Now it should be obvious what you do when retrieving a mate score from TT.
You do exactly the opposite: at a node Q2 that is (supposedly)
identical to Q and has a distance of K2 to the root,
a negative TT score is transformed into a tree score by adding K2,
and a positive TT score by subtracting K2.
In both cases you "replace (N - K2) by N".

For the implementation it may be a good idea to have two small functions
that return the transformation result, like in this example:

int scoreToTT(int score, int ply)
    return (score > MATE_SCORE) ? score + ply : (score < -MATE_SCORE) ? score - ply : score;
    
int scoreFromTT(int score, int ply)
    return (score > MATE_SCORE) ? score - ply : (score < -MATE_SCORE) ? score + ply : score;

You would use scoreToTT() for storing and scoreFromTT() for retrieving scores,
and you would not have to bother with the details of mate score transformation
anywhere else outside these two functions.

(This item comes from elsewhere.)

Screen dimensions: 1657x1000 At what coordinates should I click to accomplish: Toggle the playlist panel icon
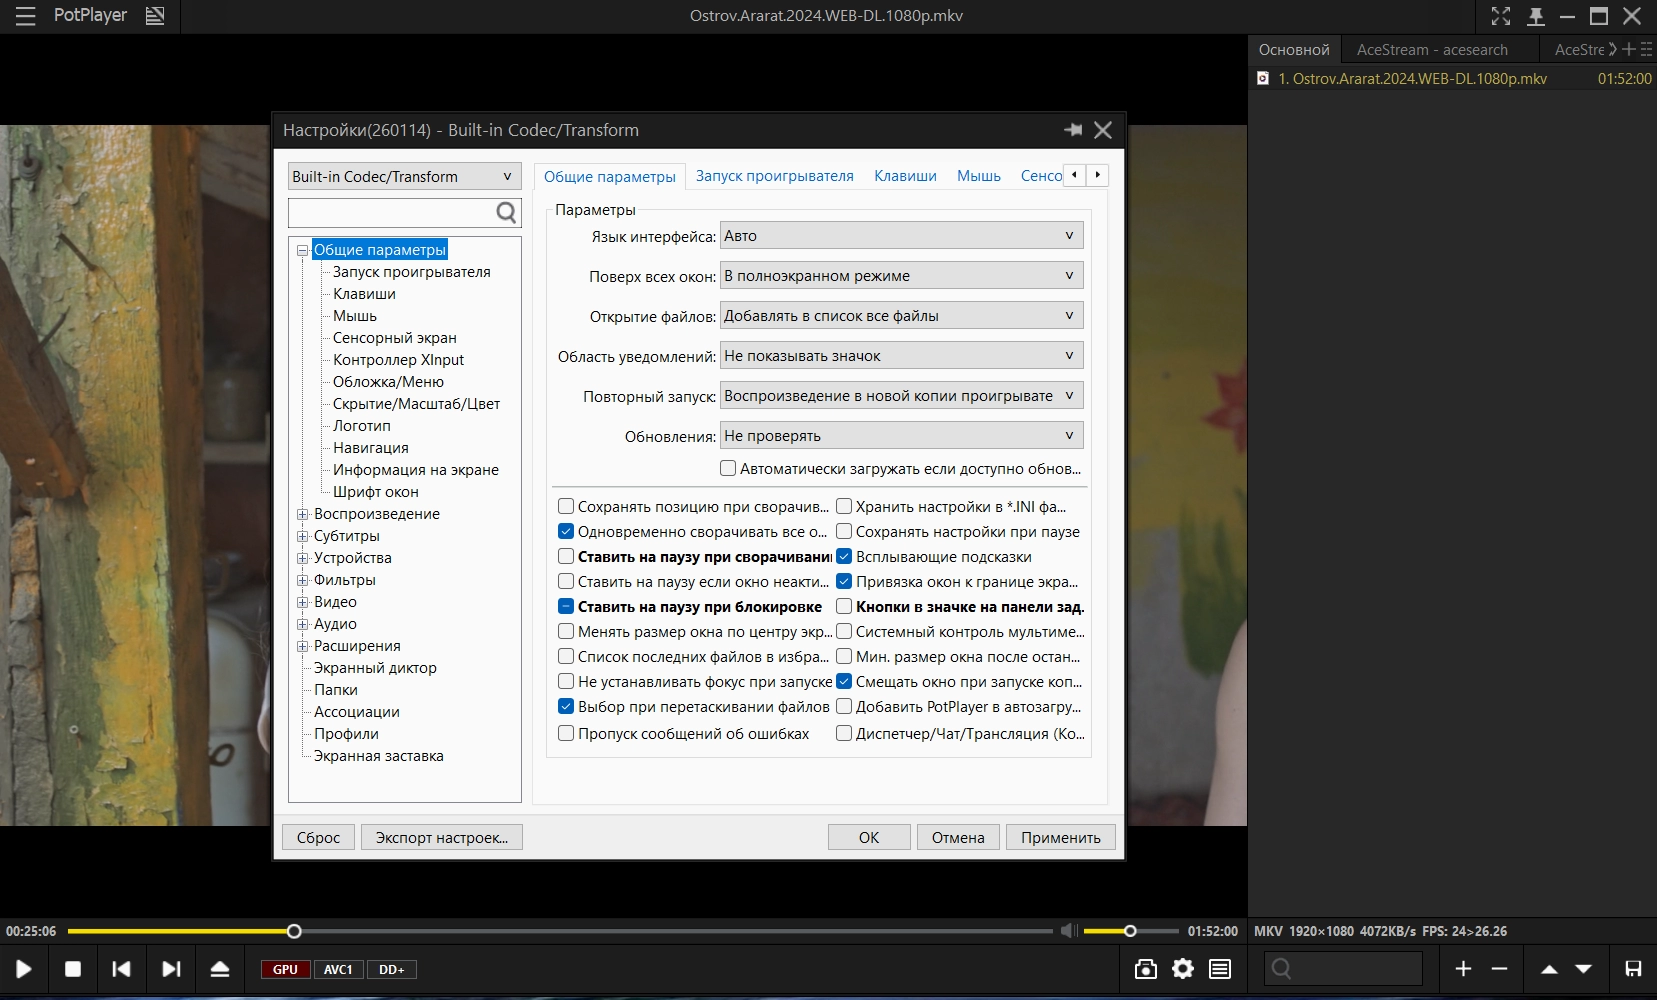[1220, 969]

Now to your practical example.
You wrote you are at ply 5 and your search returns a "mate in 8" (plies).
That cannot happen since 8 is even and you could only detect either a "mated in 8 plies" (case A) or,
say, a "mate in 9 plies" (case B). You store the following:

A) Distance from root to mate is 5+8 = 13 so search returns -(49000 - 13) = -48987.
   You store a "mated in 8 plies" which is -48987 - 5 = -48992 = -(49000 - 8).

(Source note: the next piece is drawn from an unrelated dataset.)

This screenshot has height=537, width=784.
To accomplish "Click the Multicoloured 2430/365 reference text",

B) Distance from root to mate is 5+9 = 14 so search returns (49000 - 14) = +48986.
   You store a "mate in 9 plies" which is +48986 + 5 = +48991 = +(49000 - 9).

Now let's say you encounter the same position through a different path at ply 3.
The terminal node of the mating line is (3+8) and (3+9) plies away from the root,
depending on the two cases A and B:

A) TT returns -48992 which you transform into a tree score of -48992 + 3 = -48989 = -(49000 - 11).
B) TT returns +48991 which you transform into a tree score of +48991 - 3 = +48988 = +(49000 - 12).

Note also that mate scores occurring in the tree are within the following ranges
(assuming your constants):

a) negative mate scores (mated in even number of plies at any ply):
-49000 = "mated at root" (this would usually not happen since you don't start a search when you are already mated)
-48999 = "mated in 0 at ply 1"
-48998 = "mated in 0 at ply 2" or "mated in 2 at root"
-48997 = "mated in 0 at ply 3" or "mated in 2 at ply 1"
...
-48001 = "mated in 0 at ply 999" or "mated in 2 at ply 997" or ... or "mated in 998 at ply 1"

b) positive mate scores (mate in odd number of plies at any ply):
+49000 can never happen
+48999 = "mate in 1 at root"
+48998 = "mate in 1 at ply 1"
+48997 = "mate in 1 at ply 2" or "mate in 3 at root"
...
+48001 = "mate in 1 at ply 998" or "mate in 3 at ply 996" or ... or "mate in 999 at root"

In contrast to that, mate scores stored in TT can only have the following values:

a) negative mate scores (mated in even number of plies):
-49000 = "mated" (some engines do not store "mated in 0" scores in TT, though)
-48998 = "mated in 2"
-48996 = "mated in 4"
...
-48002 = "mated in 998"

b) positive mate scores (mate in odd number of plies):
+48999 = "mate in 1"
+48997 = "mate in 3"
+48995 = "mate in 5"
...
+48001 = "mate in 999"